Intersyndicale : "la Poste essaie d'essouffler financièrement le mouvement"


Publié / Actualisé
Troisième jour de grève pour les facteurs du centre de Saint-Denis et troisième réunion de négociation prévue ce mercredi 24 février à 10h. Selon les syndicats, 80% du personnel est en grève, ce qui paralyse la distribution du courrier dans l'ensemble du centre-ville, aux Camélias, dans le Bas de La Rivière, la Trinité, Saint-François et le Brûlé. Parmi leurs revendications : l'embauche de personnel, après les suppressions de postes convenues par la nouvelle organisation de distribution du courrier, mais aussi une amélioration des conditions de travail. Pour l'heure, les discussions avec la direction sont au point mort.
Troisième jour de grève pour les facteurs du centre de Saint-Denis et troisième réunion de négociation prévue ce mercredi 24 février à 10h. Selon les syndicats, 80% du personnel est en grève, ce qui paralyse la distribution du courrier dans l'ensemble du centre-ville, aux Camélias, dans le Bas de La Rivière, la Trinité, Saint-François et le Brûlé. Parmi leurs revendications : l'embauche de personnel, après les suppressions de postes convenues par la nouvelle organisation de distribution du courrier, mais aussi une amélioration des conditions de travail. Pour l'heure, les discussions avec la direction sont au point mort.

"On ne fait pas grève par gaité de coeur, c'est une nécessité", affirme Johny Michel, du syndicat Sud PTT, l'un des trois membres de l'intersyndicale qui a appelé à la grève illimitée jeudi dernier. Les salariés en grève entendent protester contre la réorganisation des distributions de courrier, effective depuis juin 2015, et qui a supprimé 9 tournées et de nombreux postes (non remplacement des départs en retraite, mutations). De 42 tournées, La Poste est donc passée à 33, la charge de travail étant reportée sur les facteurs restants. "La direction reste sur son idée d'une diminution du volume du courrier pourtant le volume de colis et de publicité est en augmentation", lance Eric Pouget de Sud PTT.

Résultat : le personnel est épuisé, selon les syndicats. "Cette situation génère une fatigue physique et mentale, rapporte Eric Pouget, également membre du Comité d'hygiène, de sécurité et des conditions de travail (CHSCT).
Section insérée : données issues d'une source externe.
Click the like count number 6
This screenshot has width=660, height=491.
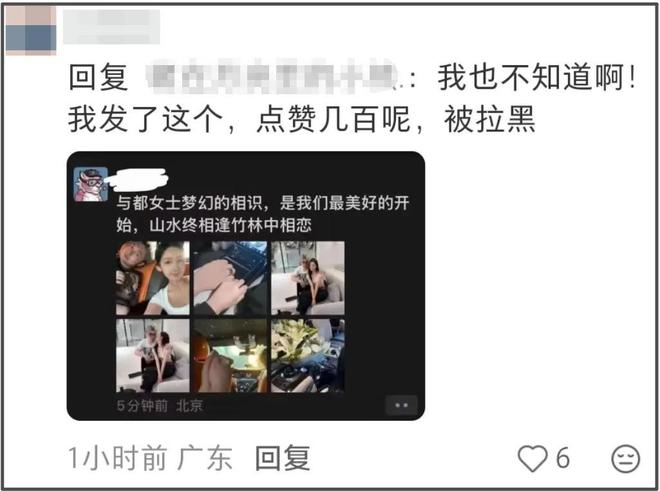[x=563, y=458]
On a alerté depuis de nombreux mois sur les risques phsychosociaux. Le facteur sait qu'il ne pourra pas terminer sa tournée et, ce qu'il n'a pas distribué, il devra le faire le lendemain".

Eric Pouget dénonce des conditions de travail "déplorables". Il pointe du doigt des températures beaucoup trop élevées dans les locaux et les véhicules qui ne disposent pas de climatiseurs, mais aussi l'absence d'élévateur pour descendre la dizaine marches de l'entrée avec les chariot chargés, des tracés de tournées qui empruntent délibérément des rues en sens interdit pour gagner du temps, mettant en danger le salarié et les piétons.
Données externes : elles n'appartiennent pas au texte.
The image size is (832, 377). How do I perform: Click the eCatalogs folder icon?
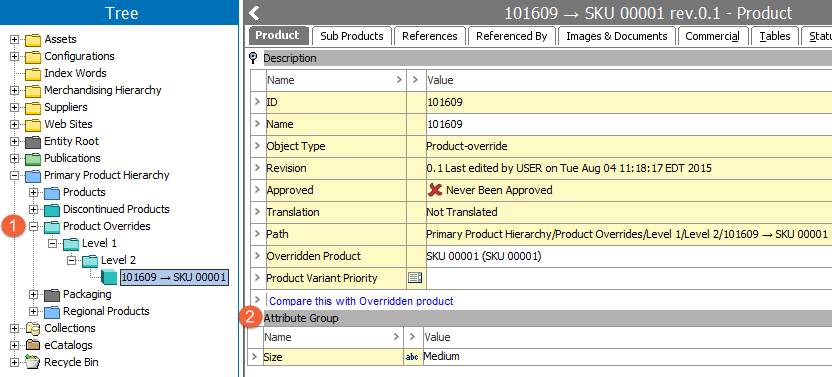coord(33,346)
Pour l'heure, les réunions de négociations qui se sont tenues lundi et mardi avec la direction du centre de Saint-Denis n'ont rien donné. La direction reconnait pourtant le malaise dans cette réorganisation de la distribution, soulignent les syndicats. "La Poste créé des réunions pour essayer de se couvrir, pour dire 'on vous a reçu' mais elle c'est tout", avance Eric Pouget. De nouvelles discussions étaient prévues à 10h ce mercredi. "On aimerait parler avec le directeur des activités et du courrier, M. Notellet, qui dit dans la presse qu'il est un homme de dialogue. Qu'il nous le prouve dans ce cas", déclare Johny Michel.

"On voit bien que La Poste essaie d'essouffler le mouvement, estime les deux syndicalistes. Un facteur n'a pas les moyens de rester trop longtemps en grève, il doit payer son loyer etc. C'est une usure financière."
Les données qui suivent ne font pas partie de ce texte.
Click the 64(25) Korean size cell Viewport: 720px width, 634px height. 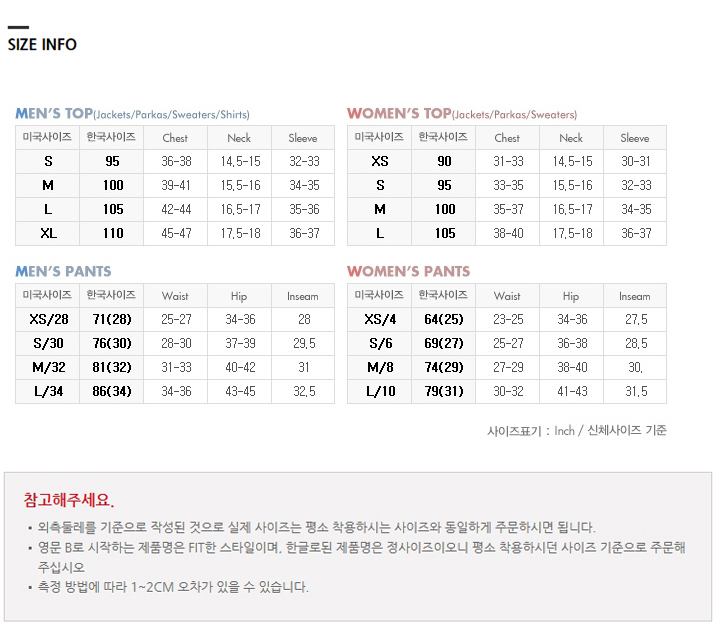coord(444,319)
Les membres de Sud PTT insistent sur les problèmes que ces dysfonctionnements posent à la population. "Ca fait quelques mois qu'ils doivent constater que le courrier n'arrive pas à l'heure parce qu'on n'est pas suffisament nombreux pour traiter tout ça." Selon eux, le courrier s'accumulerait tellement dans le centre, que cela oblige la Poste à trouver un autre endroit pour le stocker.